- _WHAT TO WORK ON_: Write out each entry, exactly the way it appears.

- _DATA FOR ANALYSIS_:
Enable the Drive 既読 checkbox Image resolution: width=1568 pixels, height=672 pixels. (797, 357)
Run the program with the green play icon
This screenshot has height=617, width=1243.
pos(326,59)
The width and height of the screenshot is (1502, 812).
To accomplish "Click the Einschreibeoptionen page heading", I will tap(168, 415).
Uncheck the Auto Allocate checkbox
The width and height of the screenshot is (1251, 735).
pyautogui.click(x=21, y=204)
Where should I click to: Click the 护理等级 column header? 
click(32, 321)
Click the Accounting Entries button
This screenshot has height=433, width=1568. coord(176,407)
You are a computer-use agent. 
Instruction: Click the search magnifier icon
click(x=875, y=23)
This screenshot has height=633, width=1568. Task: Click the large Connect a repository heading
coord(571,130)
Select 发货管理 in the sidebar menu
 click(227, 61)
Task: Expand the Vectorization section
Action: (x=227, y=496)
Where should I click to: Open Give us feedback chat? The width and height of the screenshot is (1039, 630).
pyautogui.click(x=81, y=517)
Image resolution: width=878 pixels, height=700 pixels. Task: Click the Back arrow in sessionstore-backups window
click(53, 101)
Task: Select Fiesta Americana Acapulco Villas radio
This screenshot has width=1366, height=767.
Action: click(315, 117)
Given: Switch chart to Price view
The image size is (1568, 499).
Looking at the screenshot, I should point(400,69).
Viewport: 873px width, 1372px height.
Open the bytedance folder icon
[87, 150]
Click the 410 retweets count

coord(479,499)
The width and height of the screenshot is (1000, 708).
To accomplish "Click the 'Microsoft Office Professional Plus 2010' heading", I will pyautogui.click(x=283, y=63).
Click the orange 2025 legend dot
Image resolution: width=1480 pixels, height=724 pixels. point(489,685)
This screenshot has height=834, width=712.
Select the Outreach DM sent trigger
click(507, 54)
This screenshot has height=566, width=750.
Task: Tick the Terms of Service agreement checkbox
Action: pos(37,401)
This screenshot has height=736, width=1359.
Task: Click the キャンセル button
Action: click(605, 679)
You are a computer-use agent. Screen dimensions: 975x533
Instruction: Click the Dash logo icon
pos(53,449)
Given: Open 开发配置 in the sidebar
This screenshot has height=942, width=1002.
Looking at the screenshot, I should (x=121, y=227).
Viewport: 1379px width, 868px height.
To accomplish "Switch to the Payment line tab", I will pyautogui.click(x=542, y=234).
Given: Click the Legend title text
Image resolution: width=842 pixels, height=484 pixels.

- _FINISHED TASK_:
Enable the Drive 既読 checkbox Image resolution: width=1568 pixels, height=672 pixels. (797, 357)
Run the program with the green play icon
This screenshot has height=617, width=1243.
pos(326,59)
The width and height of the screenshot is (1502, 812).
To accomplish "Click the Einschreibeoptionen page heading", I will tap(168, 415).
Uncheck the Auto Allocate checkbox
The width and height of the screenshot is (1251, 735).
pyautogui.click(x=21, y=204)
Where should I click to: Click the 护理等级 column header? 
click(32, 321)
Click the Accounting Entries button
This screenshot has height=433, width=1568. coord(176,407)
You are a computer-use agent. 
Instruction: Click the search magnifier icon
click(x=875, y=23)
This screenshot has height=633, width=1568. Task: Click the large Connect a repository heading
coord(571,130)
Select 发货管理 in the sidebar menu
 click(227, 61)
Task: Expand the Vectorization section
Action: (x=227, y=496)
Where should I click to: Open Give us feedback chat? The width and height of the screenshot is (1039, 630).
pyautogui.click(x=81, y=517)
Image resolution: width=878 pixels, height=700 pixels. Task: Click the Back arrow in sessionstore-backups window
click(53, 101)
Task: Select Fiesta Americana Acapulco Villas radio
This screenshot has width=1366, height=767.
Action: click(315, 117)
Given: Switch chart to Price view
The image size is (1568, 499).
Looking at the screenshot, I should point(400,69).
Viewport: 873px width, 1372px height.
Open the bytedance folder icon
[87, 150]
Click the 410 retweets count

coord(479,499)
The width and height of the screenshot is (1000, 708).
To accomplish "Click the 'Microsoft Office Professional Plus 2010' heading", I will pyautogui.click(x=283, y=63).
Click the orange 2025 legend dot
Image resolution: width=1480 pixels, height=724 pixels. point(489,685)
This screenshot has height=834, width=712.
Select the Outreach DM sent trigger
click(507, 54)
This screenshot has height=566, width=750.
Task: Tick the Terms of Service agreement checkbox
Action: pos(37,401)
This screenshot has height=736, width=1359.
Task: Click the キャンセル button
Action: click(605, 679)
You are a computer-use agent. Screen dimensions: 975x533
Instruction: Click the Dash logo icon
pos(53,449)
Given: Open 开发配置 in the sidebar
This screenshot has height=942, width=1002.
Looking at the screenshot, I should (x=121, y=227).
Viewport: 1379px width, 868px height.
To accomplish "Switch to the Payment line tab", I will pyautogui.click(x=542, y=234).
Given: Click the Legend title text
Image resolution: width=842 pixels, height=484 pixels.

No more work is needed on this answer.